> **Exercise requirements**
1. Answer these from the football excerpt:
(a) How many consecutive games did Brett Favre start?
(b) Which receiver does the excerpt call "Bambi himself"?
(c) What number did Walter Payton wear on his uniform?
2. Please translate this sentence from the football excerpt into Spanish: "He started 321 consecutive games, a pro football record."

> **Excerpt provided**
We’ll start with the offense. And why don’t we start at quarterback where we’ll go with Brett Favre (Kiln), a three-time league MVP who retired as the NFL’s all-time leading passer and now ranks fourth. Not bad for starters. We’ve got Steve McNair (Mount Olive), Charlie Conerly (Clarksdale) and Archie Manning (Drew) if Favre needs a break, which, famously, he never did. He started 321 consecutive games, a pro football record.

With arms like that we’ll need lots of wide receivers. Not to worry. We’ll split Jerry Rice (Crawford), the NFL’s all-time leading receiver and scorer wide to the left. We’ll flank seven-time Pro Bowler and Hall of Famer Lance Alworth (Brookhaven), Bambi himself, wide to the right. In the slot? Take your pick: Harold Jackson (Hattiesburg), Eric Moulds (Lucedale), Willie Richardson (Greenville), Ray Perkins (Petal) and we could go on and on. This is fun, no?

When we run, we’ll give it to Sweetness, Walter Payton, No. 34 on his uniform, No. 2 on the all-time pro football rushing list. He’s only the best football player these eyes have ever seen. The quarterbacks will appreciate his blitz blocking, too. Ready in reserve will be Wilbert Montgomery (Greenville) and Deuce McAllister (Ludlow).

> **Saved entries**
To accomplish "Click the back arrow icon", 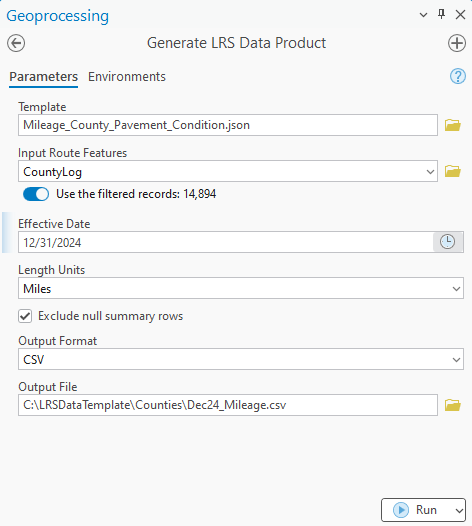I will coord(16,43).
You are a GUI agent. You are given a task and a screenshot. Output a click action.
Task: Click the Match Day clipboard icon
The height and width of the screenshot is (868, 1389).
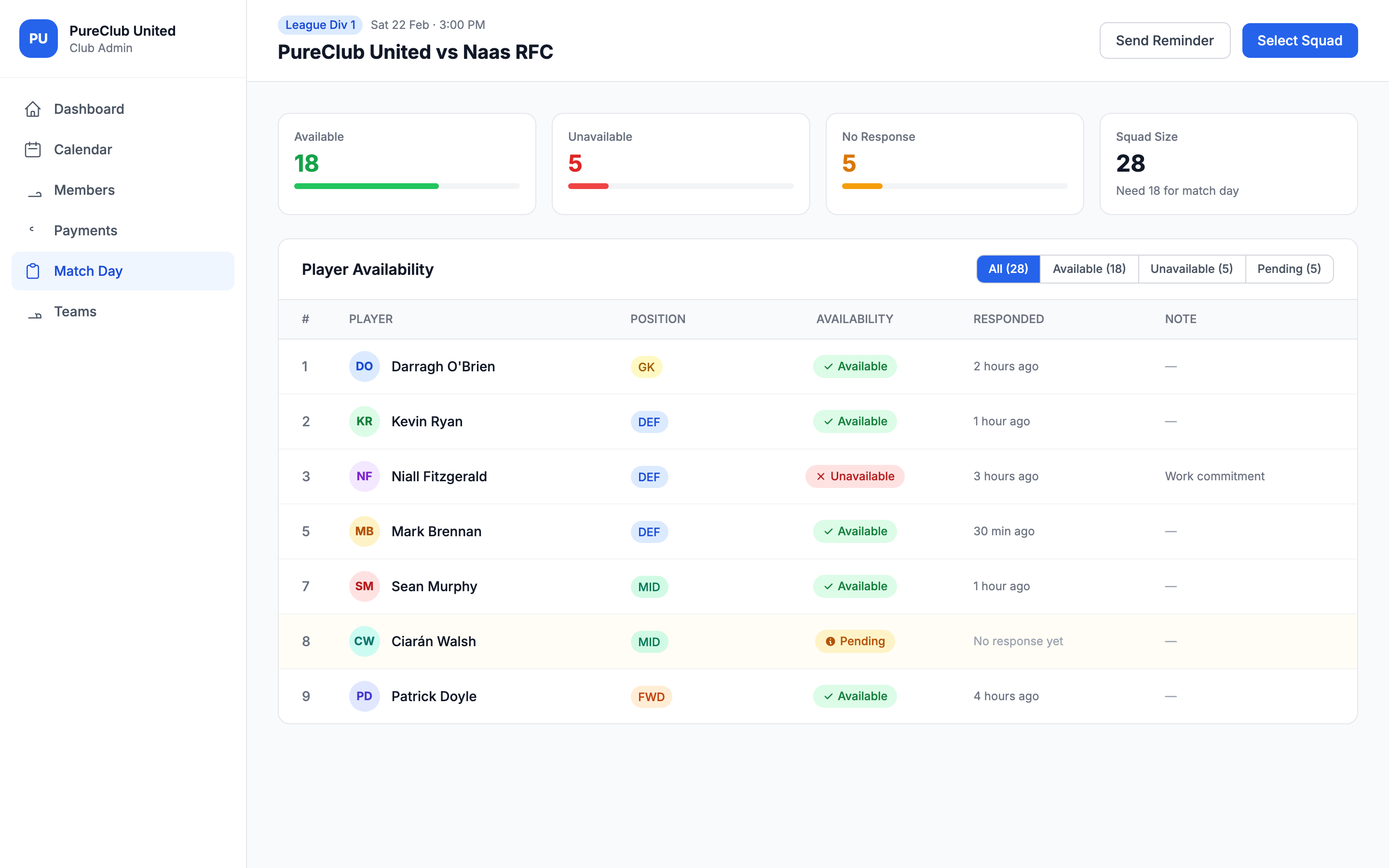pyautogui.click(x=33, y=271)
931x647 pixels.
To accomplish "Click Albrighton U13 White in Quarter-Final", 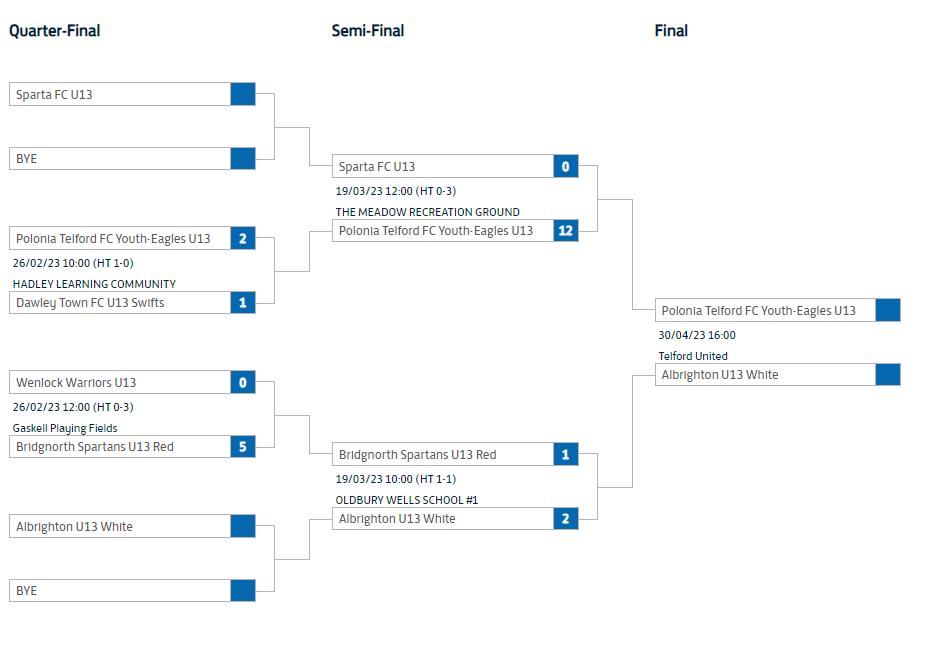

> **List of solutions**
1.
(a) 321
(b) Lance Alworth
(c) No. 34

2. Fue titular en 321 partidos consecutivos, un récord del fútbol americano profesional.